Zagreb was not the only city in Croatia flooded by swollen rivers, though it bore the brunt of damages. About 221900 ha of Croatia's territory, of which 158000 ha was farmland, was flooded. Apart from Zagreb, affected areas included Istria, Zagorje, Podravina near Varaždin, and Međimurje. In Zagorje, the River Sutla (Sotla), a left tributary of the Sava, washed out the railway in Kumrovec and stopped road traffic in Klanjec. Flooding in Kumrovec began on the night of 24–25 October. By 03:00, residents of a dozen houses in the village of Gmajna were stranded on the roofs of their homes. Major roads near Krapina and Pregrada were rendered impassable. Flooding on the right bank of the Drava upriver of Varaždin affected villages along the river, as well as the area around Matoš Square in the city. In Istria, material damage to agribusinesses in Umag and Labin was estimated at 3 billion Yugoslav dinars. The central and western Istria waterworks was knocked out, leaving 80,000 customers without tap water for at least three days. The Kupa overflowed near Karlovac, but had returned to normal flow on 28 October, as did the Sutla. In Sisak, the next city downriver from Zagreb, the village of Tišina Kaptolska was evacuated as the water began to rise on the night of 26–27 October. The city was saved by dynamiting the embankments upstream at Lijevi Dubrovčak, Martinska Ves and Zablatje. This caused the water to spill onto cornfields, and the water level at Sisak subsequently decreased by a metre (3.3 ft). By 28 October, all the bridges along the River Sava were closed, and the Jasenovac and Slavonski Kobaš pontoon bridges were pre-emptively dismantled because the river was carrying uprooted trees and large debris.

Flooding was also intense in Slovenia. Houses were flooded in Celje. Numerous roads were flooded in northeast Slovenia, including the road connecting Lendava, Slovenia, with Mursko Središče, Croatia, where a bridge over the Drava was destroyed by the torrent. In the southeast, in Krško, the waters caused damage to the Đuro Salaj paper factory. In the Nova Gorica District in the southwest, the worst damage occurred in Vipava, which was still under 30 cm of water on 27 October.

☆ ☆ ☆ ☆ ☆

#### Problem set:
a) Copy the flood passage word for word, starting at "Flooding was also" and ending at "on 27 October.".
b) According to the flood passage, how many customers lost tap water when the central and western Istria waterworks was knocked out?
c) How would you go on with the flood passage from its last sentence?

☆ ☆ ☆ ☆ ☆

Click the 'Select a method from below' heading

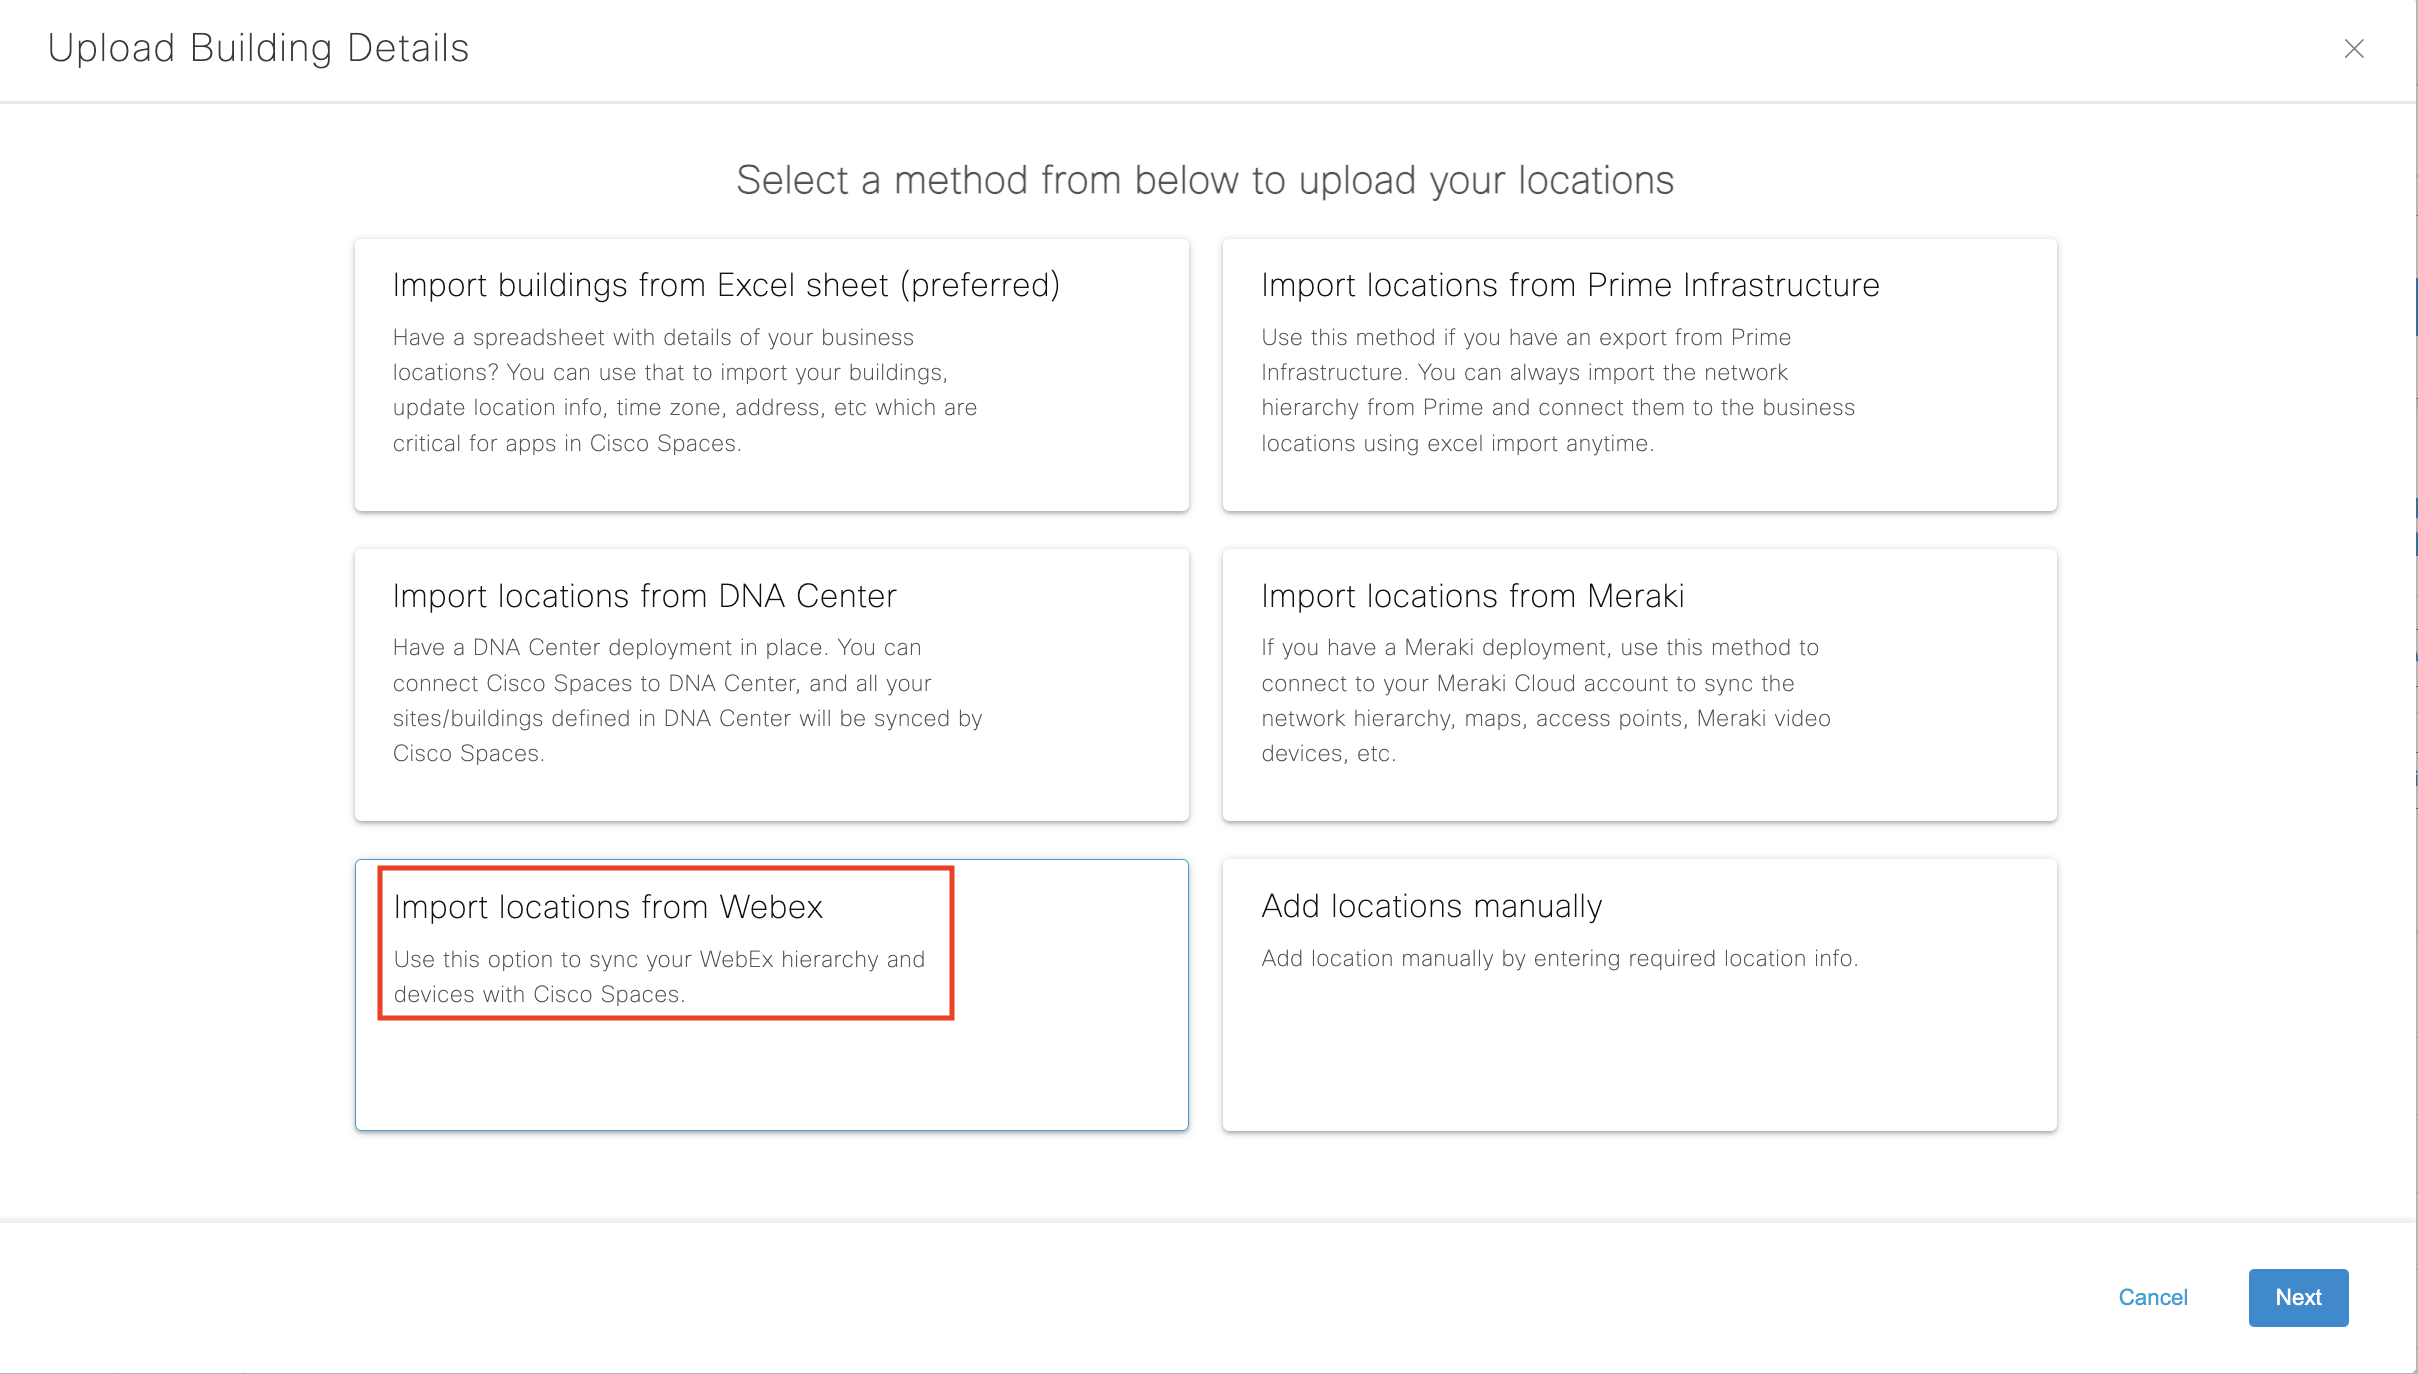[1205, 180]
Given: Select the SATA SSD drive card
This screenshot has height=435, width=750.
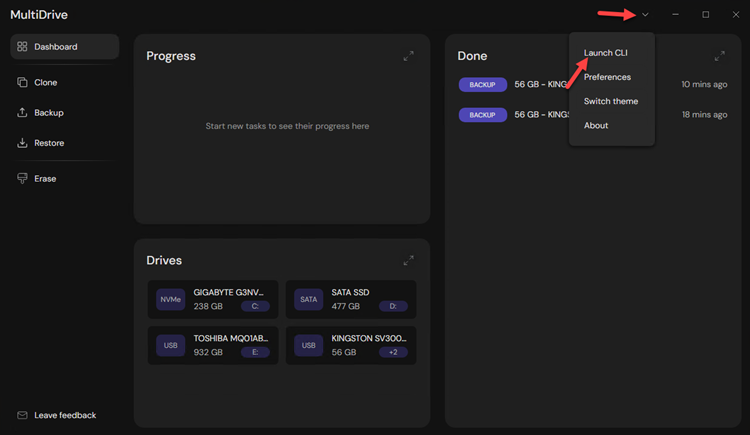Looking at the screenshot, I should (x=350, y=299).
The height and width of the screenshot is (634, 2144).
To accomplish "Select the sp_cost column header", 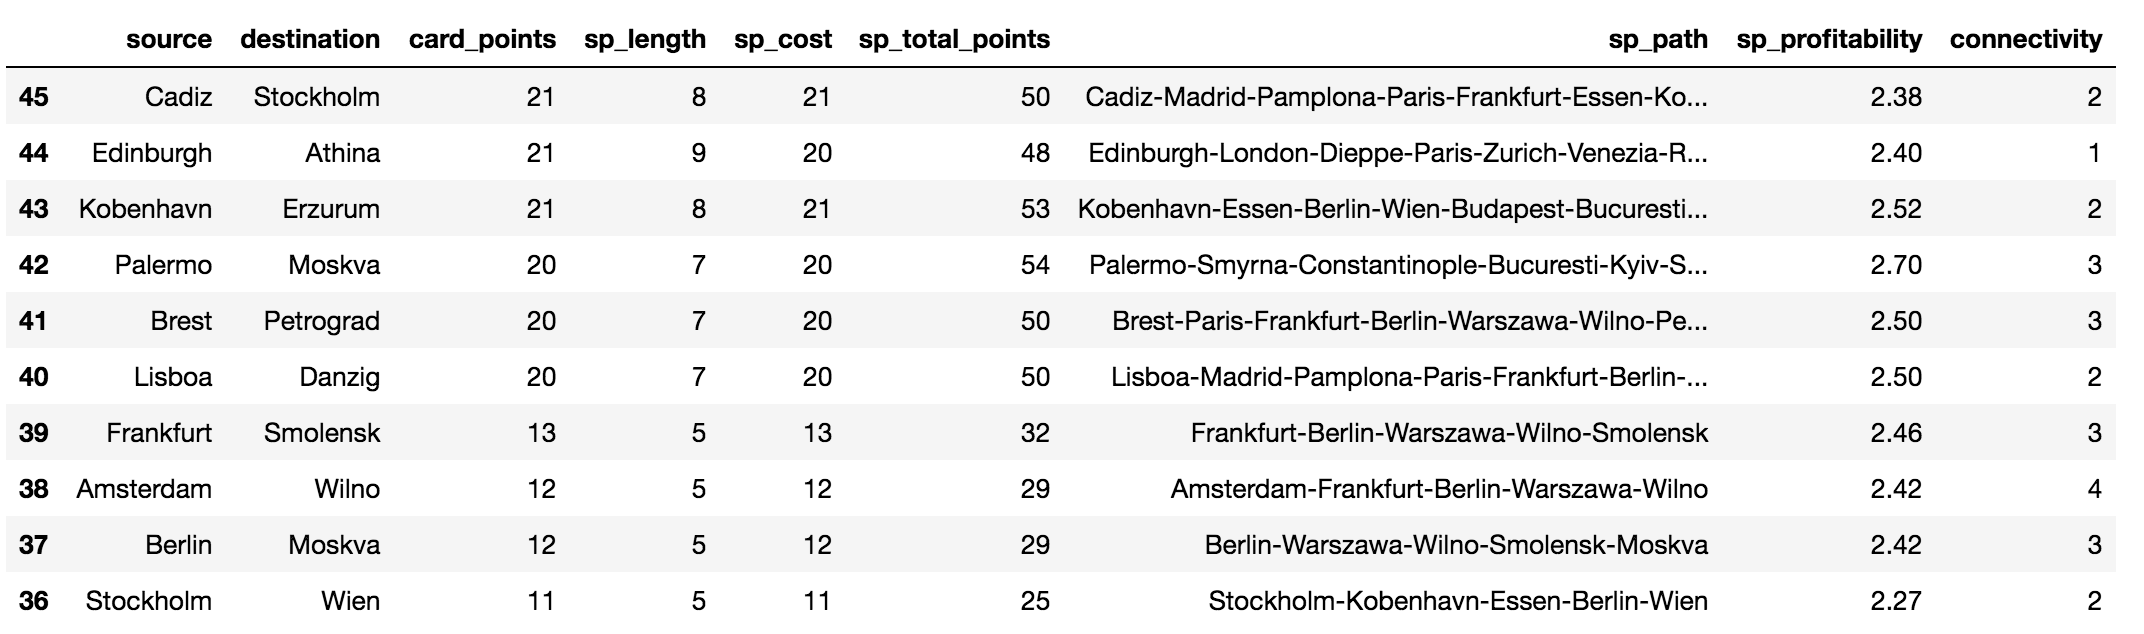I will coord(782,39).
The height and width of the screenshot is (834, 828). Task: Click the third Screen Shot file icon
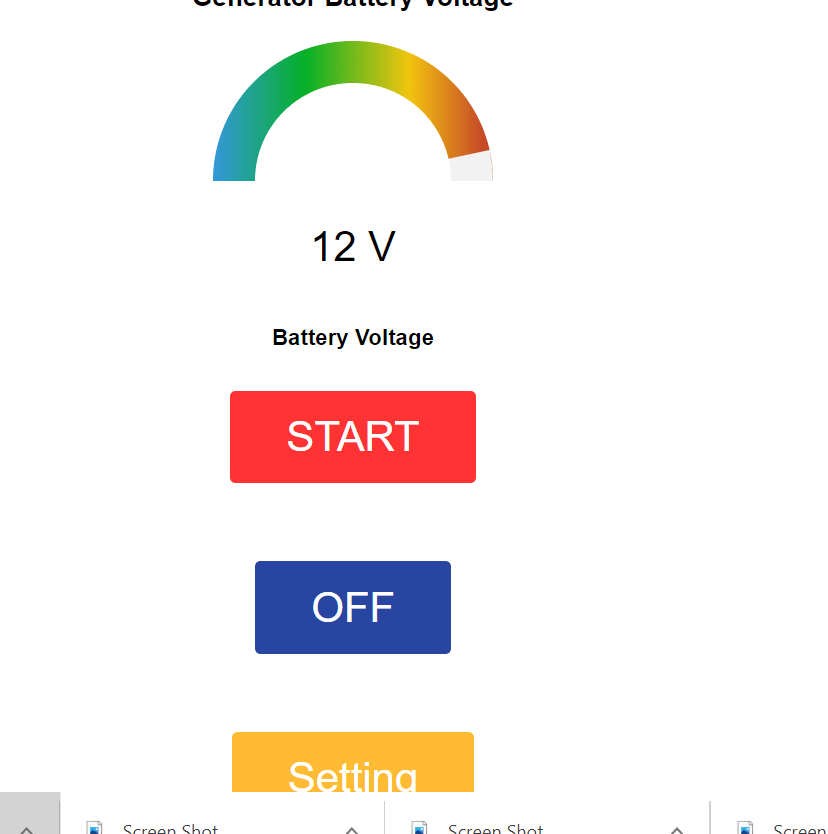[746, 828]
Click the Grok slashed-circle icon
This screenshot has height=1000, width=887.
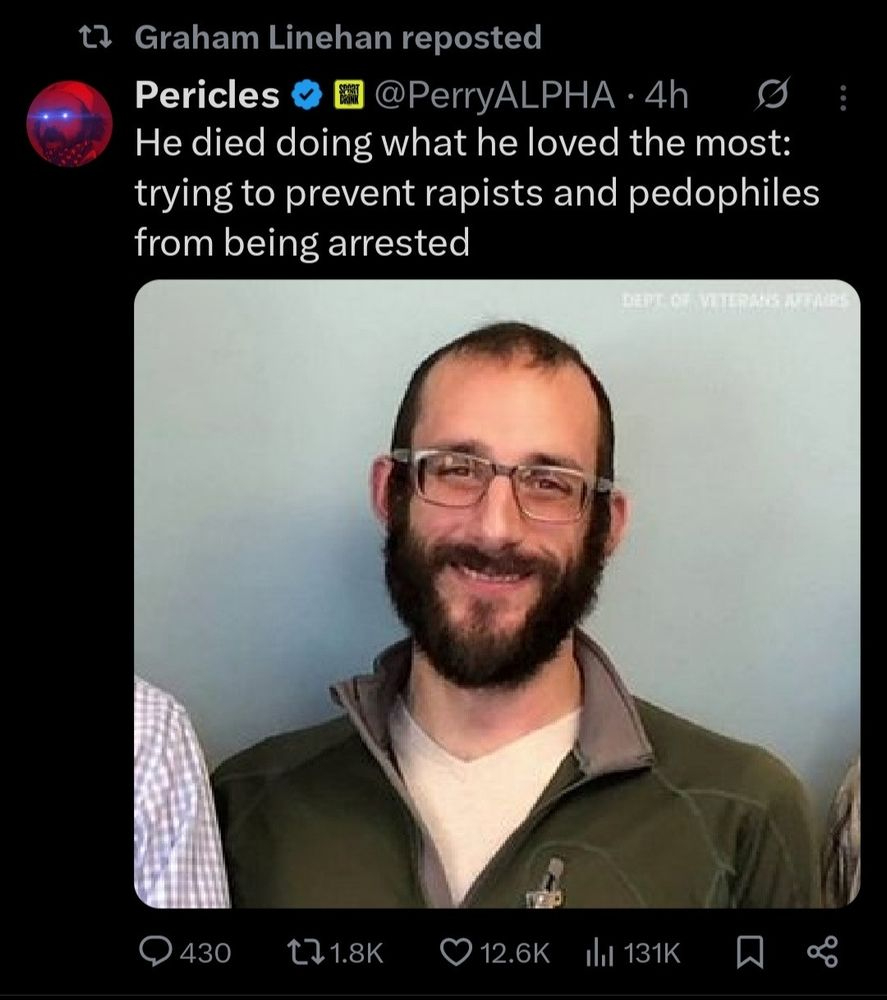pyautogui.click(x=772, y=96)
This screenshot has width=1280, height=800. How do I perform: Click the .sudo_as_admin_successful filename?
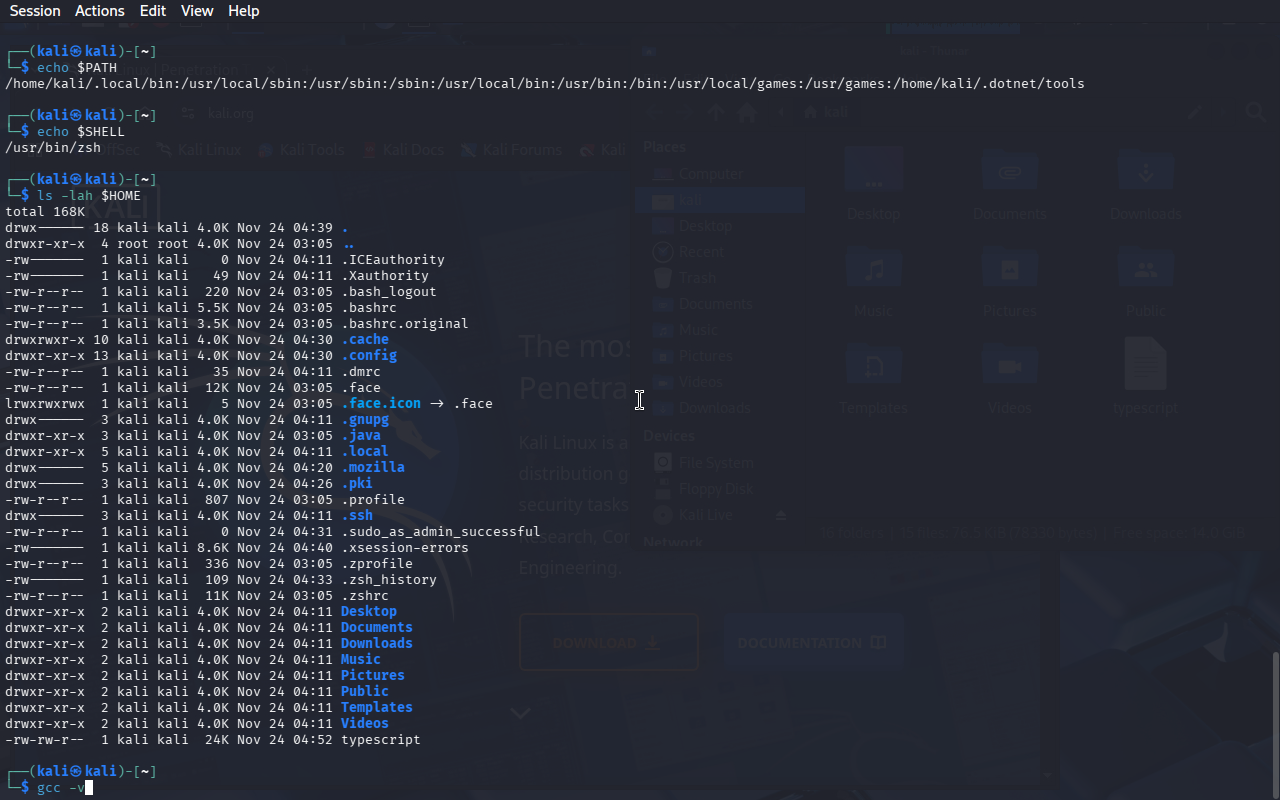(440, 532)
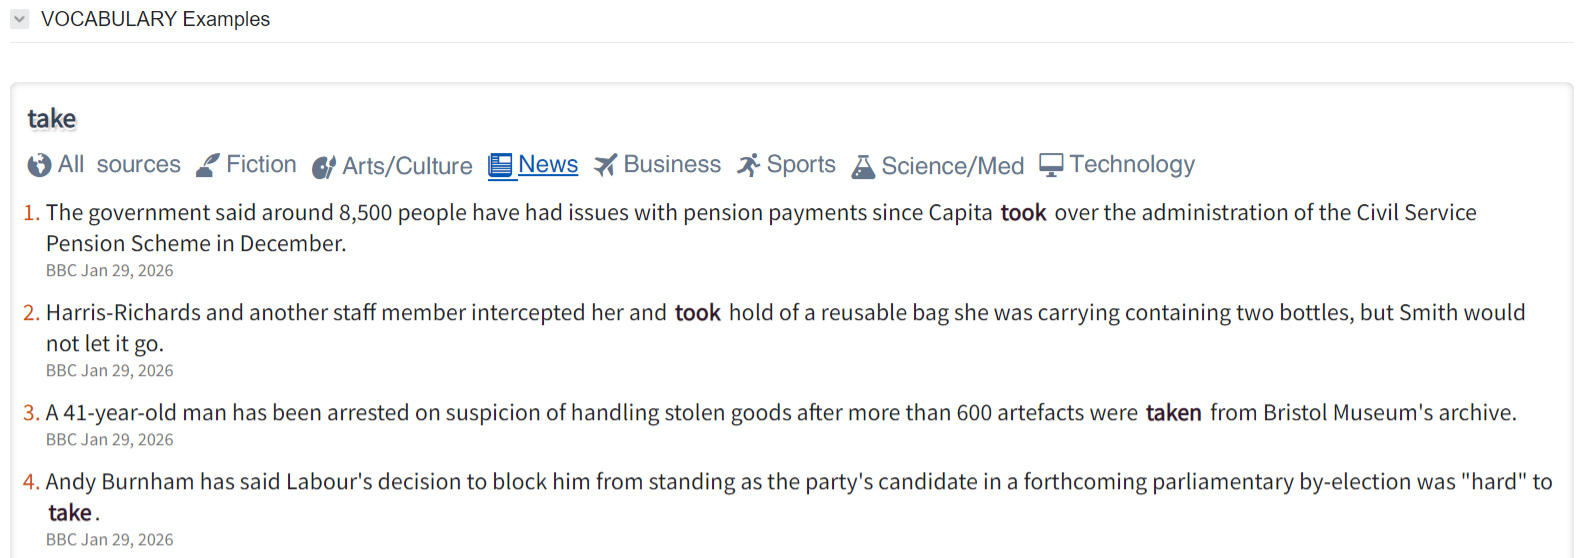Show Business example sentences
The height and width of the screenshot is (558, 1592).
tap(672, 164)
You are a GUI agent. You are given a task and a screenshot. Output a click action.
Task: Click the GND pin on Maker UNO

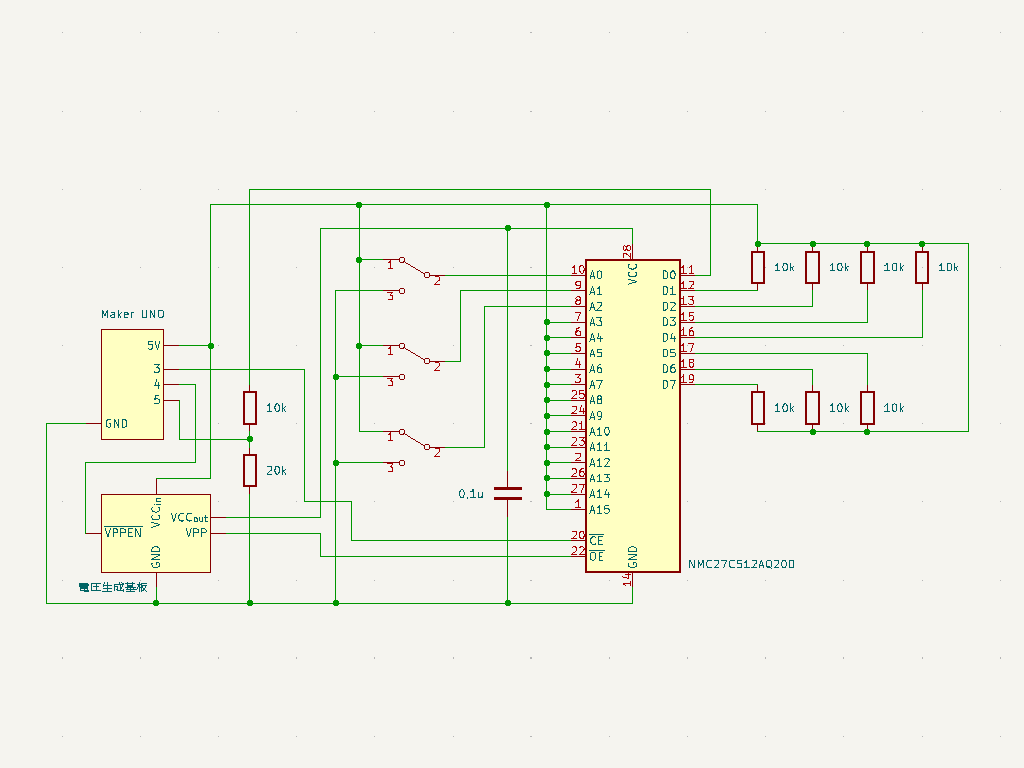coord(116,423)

☆ ☆ ☆ ☆ ☆

#### Written responses:
a)
Flooding was also intense in Slovenia. Houses were flooded in Celje. Numerous roads were flooded in northeast Slovenia, including the road connecting Lendava, Slovenia, with Mursko Središče, Croatia, where a bridge over the Drava was destroyed by the torrent. In the southeast, in Krško, the waters caused damage to the Đuro Salaj paper factory. In the Nova Gorica District in the southwest, the worst damage occurred in Vipava, which was still under 30 cm of water on 27 October.

b) 80,000 customers

c)
== Preparations and impact ==
Though the extent of the flooded area in 1926 and 1933 may have been larger than in 1964, the expansion of the city in the meantime meant the impact on the city was much worse in 1964. Following the news of high water at Zidani Most, the city authorities held an emergency meeting at 08:00 (CET, 07:00 UTC) on 25 October. The embankments had been improved to hold against a flood of the scale of the 1933 event, but it immediately became obvious they would be topped. All emergency services together with the Yugoslav People's Army (JNA) were mobilised to help with flood defence efforts. By this point, the water level at the gauge at the bathhouse near the Sava Bridge, located at the border of Trešnjevka and Trnje, had already reached 288 cm, nearly the height of the previous week's water wave crest.

The first radio warning of the flood was broadcast on Radio Zagreb on 25 October, as well as on television, and bells were rung in the city centre to alarm the citizens. Unfortunately, the riverside suburbs were too far from the centre to hear the bells, and many households did not own radio nor TV sets. The warnings also arrived fairly late; the first radio warning was only issued at 13:30, when parts of Podsused were already underwater. As most of the flooding happened at night and the warnings did not reach residents, many remained unaware of the danger until the water reached their houses. Many people who received the warnings were initially unwilling to leave their houses. During the floods of the 1920s and 1930s, almost none of the residents had dared leave their houses unattended for fear of looting. Many residents sent their children away with rescue services, planning to wait out the flood and take care of their possessions, only to find themselves trapped in attics and on the rooftops of their single-storey and two-storey homes as the water kept rising. For instance, in Folnegovićevo naselje, during the night of 26–27 October, the water reportedly rose by 2 m in three hours. In the later days of the flood, residents who successfully took shelter at the upper floors of taller buildings were also evacuated, as they were without access to tap water and sanitation. Newspapers noted that the sudden arrival of the flood created a confusion among many in the unaffected parts of the city who attempted to visit or commute to the flooded neighbourhoods, unaware of the disaster.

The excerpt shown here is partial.